** begin The records **
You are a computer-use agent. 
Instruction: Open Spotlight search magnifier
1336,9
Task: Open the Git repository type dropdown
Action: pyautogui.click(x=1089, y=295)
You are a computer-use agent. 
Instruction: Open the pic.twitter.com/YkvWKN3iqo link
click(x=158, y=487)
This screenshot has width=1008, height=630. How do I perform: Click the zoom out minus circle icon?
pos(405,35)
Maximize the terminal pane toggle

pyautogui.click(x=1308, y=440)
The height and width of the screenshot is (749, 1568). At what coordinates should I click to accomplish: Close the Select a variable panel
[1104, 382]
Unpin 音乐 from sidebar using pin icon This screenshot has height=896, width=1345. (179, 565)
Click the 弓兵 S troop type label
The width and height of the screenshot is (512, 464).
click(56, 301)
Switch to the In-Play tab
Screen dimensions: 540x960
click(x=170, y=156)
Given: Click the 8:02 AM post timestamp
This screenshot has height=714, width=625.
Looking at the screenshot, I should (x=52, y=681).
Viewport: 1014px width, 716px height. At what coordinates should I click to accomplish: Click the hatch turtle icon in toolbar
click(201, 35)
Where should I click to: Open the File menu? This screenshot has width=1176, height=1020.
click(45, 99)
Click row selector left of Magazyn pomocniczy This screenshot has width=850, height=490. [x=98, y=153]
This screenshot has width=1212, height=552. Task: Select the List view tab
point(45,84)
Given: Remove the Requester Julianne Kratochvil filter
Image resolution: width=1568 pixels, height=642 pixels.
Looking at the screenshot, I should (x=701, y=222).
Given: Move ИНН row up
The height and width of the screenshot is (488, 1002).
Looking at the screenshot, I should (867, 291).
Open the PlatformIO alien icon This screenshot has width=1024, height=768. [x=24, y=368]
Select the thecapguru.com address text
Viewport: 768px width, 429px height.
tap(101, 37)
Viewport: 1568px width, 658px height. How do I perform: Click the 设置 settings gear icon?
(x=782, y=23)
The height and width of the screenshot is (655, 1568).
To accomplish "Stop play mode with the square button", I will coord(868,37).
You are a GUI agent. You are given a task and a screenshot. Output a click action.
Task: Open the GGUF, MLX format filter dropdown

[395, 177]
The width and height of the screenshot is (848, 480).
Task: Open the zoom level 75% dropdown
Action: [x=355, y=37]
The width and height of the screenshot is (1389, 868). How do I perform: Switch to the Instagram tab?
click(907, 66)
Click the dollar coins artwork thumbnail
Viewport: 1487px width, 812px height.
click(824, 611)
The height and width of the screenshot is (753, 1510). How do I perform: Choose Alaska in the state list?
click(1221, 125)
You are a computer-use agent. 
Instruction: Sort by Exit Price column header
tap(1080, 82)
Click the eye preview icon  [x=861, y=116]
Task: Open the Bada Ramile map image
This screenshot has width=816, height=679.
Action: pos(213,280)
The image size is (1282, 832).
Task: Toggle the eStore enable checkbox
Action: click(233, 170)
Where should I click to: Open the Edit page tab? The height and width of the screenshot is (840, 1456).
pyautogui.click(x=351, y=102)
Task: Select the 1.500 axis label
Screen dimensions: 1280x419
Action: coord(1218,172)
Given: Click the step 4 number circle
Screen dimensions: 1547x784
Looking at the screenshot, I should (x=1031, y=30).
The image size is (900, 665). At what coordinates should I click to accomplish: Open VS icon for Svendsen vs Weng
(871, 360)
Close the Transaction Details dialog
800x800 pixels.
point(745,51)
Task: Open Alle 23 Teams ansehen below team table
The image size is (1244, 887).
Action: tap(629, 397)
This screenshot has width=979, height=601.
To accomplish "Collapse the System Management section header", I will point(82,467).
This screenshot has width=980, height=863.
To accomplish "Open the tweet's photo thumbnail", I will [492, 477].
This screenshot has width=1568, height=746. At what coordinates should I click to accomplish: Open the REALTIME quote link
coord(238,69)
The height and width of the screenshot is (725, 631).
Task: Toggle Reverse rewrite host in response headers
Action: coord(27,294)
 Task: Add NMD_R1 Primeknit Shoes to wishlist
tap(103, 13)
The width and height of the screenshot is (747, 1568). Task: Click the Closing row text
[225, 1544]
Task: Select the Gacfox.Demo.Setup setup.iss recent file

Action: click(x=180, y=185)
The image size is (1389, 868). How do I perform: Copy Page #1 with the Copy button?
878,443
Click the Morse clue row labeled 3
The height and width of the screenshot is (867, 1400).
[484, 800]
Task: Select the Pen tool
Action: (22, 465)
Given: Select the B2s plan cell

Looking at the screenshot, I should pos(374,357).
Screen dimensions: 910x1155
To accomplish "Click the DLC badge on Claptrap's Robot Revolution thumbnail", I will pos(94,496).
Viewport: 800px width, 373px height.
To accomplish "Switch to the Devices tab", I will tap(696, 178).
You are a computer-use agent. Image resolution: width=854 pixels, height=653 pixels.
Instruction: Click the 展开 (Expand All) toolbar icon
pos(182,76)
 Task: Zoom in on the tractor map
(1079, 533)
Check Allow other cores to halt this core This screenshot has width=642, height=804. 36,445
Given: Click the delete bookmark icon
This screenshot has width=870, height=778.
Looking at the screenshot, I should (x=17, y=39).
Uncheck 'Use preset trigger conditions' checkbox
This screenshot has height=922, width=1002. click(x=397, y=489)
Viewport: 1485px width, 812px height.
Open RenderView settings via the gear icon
** end The records **
Rewrite all of the material above as a JSON list of strings, with one string per line and blank lines omitted.

[
  "You are a computer-use agent. ",
  "Instruction: Open Spotlight search magnifier",
  "1336,9",
  "Task: Open the Git repository type dropdown",
  "Action: pyautogui.click(x=1089, y=295)",
  "You are a computer-use agent. ",
  "Instruction: Open the pic.twitter.com/YkvWKN3iqo link",
  "click(x=158, y=487)",
  "This screenshot has width=1008, height=630. How do I perform: Click the zoom out minus circle icon?",
  "pos(405,35)",
  "Maximize the terminal pane toggle",
  "pyautogui.click(x=1308, y=440)",
  "The height and width of the screenshot is (749, 1568). At what coordinates should I click to accomplish: Close the Select a variable panel",
  "[1104, 382]",
  "Unpin 音乐 from sidebar using pin icon This screenshot has height=896, width=1345. (179, 565)",
  "Click the 弓兵 S troop type label",
  "The width and height of the screenshot is (512, 464).",
  "click(56, 301)",
  "Switch to the In-Play tab",
  "Screen dimensions: 540x960",
  "click(x=170, y=156)",
  "Given: Click the 8:02 AM post timestamp",
  "This screenshot has height=714, width=625.",
  "Looking at the screenshot, I should (x=52, y=681).",
  "Viewport: 1014px width, 716px height. At what coordinates should I click to accomplish: Click the hatch turtle icon in toolbar",
  "click(201, 35)",
  "Where should I click to: Open the File menu? This screenshot has width=1176, height=1020.",
  "click(45, 99)",
  "Click row selector left of Magazyn pomocniczy This screenshot has width=850, height=490. [x=98, y=153]",
  "This screenshot has width=1212, height=552. Task: Select the List view tab",
  "point(45,84)",
  "Given: Remove the Requester Julianne Kratochvil filter",
  "Image resolution: width=1568 pixels, height=642 pixels.",
  "Looking at the screenshot, I should (x=701, y=222).",
  "Given: Move ИНН row up",
  "The height and width of the screenshot is (488, 1002).",
  "Looking at the screenshot, I should (867, 291).",
  "Open the PlatformIO alien icon This screenshot has width=1024, height=768. [x=24, y=368]",
  "Select the thecapguru.com address text",
  "Viewport: 768px width, 429px height.",
  "tap(101, 37)",
  "Viewport: 1568px width, 658px height. How do I perform: Click the 设置 settings gear icon?",
  "(x=782, y=23)",
  "The height and width of the screenshot is (655, 1568).",
  "To accomplish \"Stop play mode with the square button\", I will coord(868,37).",
  "You are a GUI agent. You are given a task and a screenshot. Output a click action.",
  "Task: Open the GGUF, MLX format filter dropdown",
  "[395, 177]",
  "The width and height of the screenshot is (848, 480).",
  "Task: Open the zoom level 75% dropdown",
  "Action: [x=355, y=37]",
  "The width and height of the screenshot is (1389, 868). How do I perform: Switch to the Instagram tab?",
  "click(907, 66)",
  "Click the dollar coins artwork thumbnail",
  "Viewport: 1487px width, 812px height.",
  "click(824, 611)",
  "The height and width of the screenshot is (753, 1510). How do I perform: Choose Alaska in the state list?",
  "click(1221, 125)",
  "You are a computer-use agent. ",
  "Instruction: Sort by Exit Price column header",
  "tap(1080, 82)",
  "Click the eye preview icon  [x=861, y=116]",
  "Task: Open the Bada Ramile map image",
  "This screenshot has width=816, height=679.",
  "Action: pos(213,280)",
  "The image size is (1282, 832).",
  "Task: Toggle the eStore enable checkbox",
  "Action: click(233, 170)",
  "Where should I click to: Open the Edit page tab? The height and width of the screenshot is (840, 1456).",
  "pyautogui.click(x=351, y=102)",
  "Task: Select the 1.500 axis label",
  "Screen dimensions: 1280x419",
  "Action: coord(1218,172)",
  "Given: Click the step 4 number circle",
  "Screen dimensions: 1547x784",
  "Looking at the screenshot, I should (x=1031, y=30).",
  "The image size is (900, 665). At what coordinates should I click to accomplish: Open VS icon for Svendsen vs Weng",
  "(871, 360)",
  "Close the Transaction Details dialog",
  "800x800 pixels.",
  "point(745,51)",
  "Task: Open Alle 23 Teams ansehen below team table",
  "The image size is (1244, 887).",
  "Action: tap(629, 397)",
  "This screenshot has width=979, height=601.",
  "To accomplish \"Collapse the System Management section header\", I will point(82,467).",
  "This screenshot has width=980, height=863.",
  "To accomplish \"Open the tweet's photo thumbnail\", I will [492, 477].",
  "This screenshot has width=1568, height=746. At what coordinates should I click to accomplish: Open the REALTIME quote link",
  "coord(238,69)",
  "The height and width of the screenshot is (725, 631).",
  "Task: Toggle Reverse rewrite host in response headers",
  "Action: coord(27,294)",
  " Task: Add NMD_R1 Primeknit Shoes to wishlist",
  "tap(103, 13)",
  "The width and height of the screenshot is (747, 1568). Task: Click the Closing row text",
  "[225, 1544]",
  "Task: Select the Gacfox.Demo.Setup setup.iss recent file",
  "Action: click(x=180, y=185)",
  "The image size is (1389, 868). How do I perform: Copy Page #1 with the Copy button?",
  "878,443",
  "Click the Morse clue row labeled 3",
  "The height and width of the screenshot is (867, 1400).",
  "[484, 800]",
  "Task: Select the Pen tool",
  "Action: (22, 465)",
  "Given: Select the B2s plan cell",
  "Looking at the screenshot, I should pos(374,357).",
  "Screen dimensions: 910x1155",
  "To accomplish \"Click the DLC badge on Claptrap's Robot Revolution thumbnail\", I will pos(94,496).",
  "Viewport: 800px width, 373px height.",
  "To accomplish \"Switch to the Devices tab\", I will tap(696, 178).",
  "You are a computer-use agent. Image resolution: width=854 pixels, height=653 pixels.",
  "Instruction: Click the 展开 (Expand All) toolbar icon",
  "pos(182,76)",
  " Task: Zoom in on the tractor map",
  "(1079, 533)",
  "Check Allow other cores to halt this core This screenshot has width=642, height=804. 36,445",
  "Given: Click the delete bookmark icon",
  "This screenshot has width=870, height=778.",
  "Looking at the screenshot, I should (x=17, y=39).",
  "Uncheck 'Use preset trigger conditions' checkbox",
  "This screenshot has height=922, width=1002. click(x=397, y=489)",
  "Viewport: 1485px width, 812px height.",
  "Open RenderView settings via the gear icon"
]